Scared on cue

A new method for studying how mice react to sounds that they associate with a painful stimulus allows researchers to study more complex fear responses.

Image credit: Kylie Evans (CC BY 4.0)

Post-traumatic stress disorder (or PTSD for short) is a condition that can cause people to overreact to harmless cues, vividly re-experience a traumatic event, or freeze in place. To understand why this happens, researchers often study fear responses using an approach called fear conditioning, where laboratory animals learn to associate the sound of a tone with a mild electric shock. This conditioning causes animals to freeze with fear when they hear the tone.

However, focusing on freezing overlooks the range of defensive actions animals may carry out, such as escaping or fighting. Capturing this complexity in experiments is important for understanding the dynamic nature of fear responses that occur in PTSD. Previous work showed that conditioning mice with a two-part cue, such as a tone followed by white noise, caused mice to freeze during the first cue and jump during the second cue. However, whether the mice learned this behaviour through conditioning or if it was an instinctive response to the cues remained unclear.

To investigate this phenomenon, Le et al. – including some of the researchers involved in the previous work – conditioned mice with a variety of different cue combinations and monitored how they responded. As before, mice conditioned to associate a tone followed by white noise with an electric shock froze when they heard the tone and transitioned to jumping during the white noise. However, if during conditioning the sounds and shocks occurred at unpredictable times, the mice did not associate the sounds with the shock and therefore they froze less and rarely jumped. Similarly, reversing the order of the sounds so that the white noise happened before the tone also reduced jumping but not freezing.

To investigate whether the mice could unlearn this fear response, Le et al. exposed the fear-conditioned mice to the cues without an accompanying electric shock. The mice that had been conditioned with a tone followed by white noise showed a weaker response to the cues, only freezing and not jumping. However, the mice with the reversed cues still froze even after this exposure, and the mice with the non-associated cues maintained very little freezing and jumping.
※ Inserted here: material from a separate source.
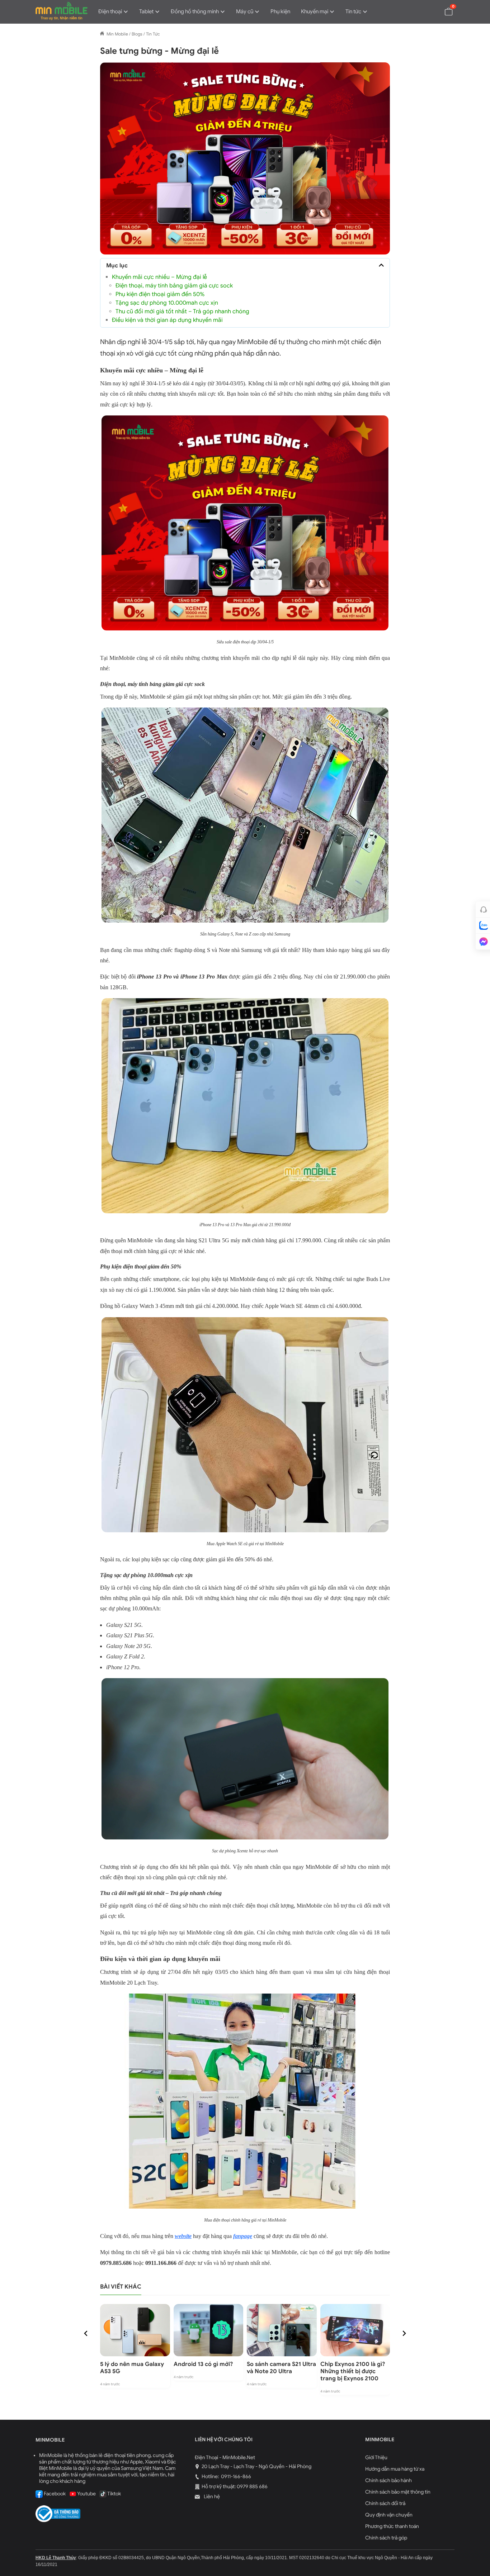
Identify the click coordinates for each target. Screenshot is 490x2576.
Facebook (54, 2494)
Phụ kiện (280, 11)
Taken together, the findings suggest that while fear responses can be influenced by the association between certain noises and an electric shock, other factors such as the timing and the order of the sound cues can also impact the intensity of the fear response. The experiments also showed that this method of fear conditioning can be used for both learning and unlearning fear responses, revealing an approach for future studies into how fear responses change over time. Combining this more complex approach with other experimental techniques could help researchers identify the brain regions that drive fear responses, which may eventually benefit people with PTSD and other fear disorders.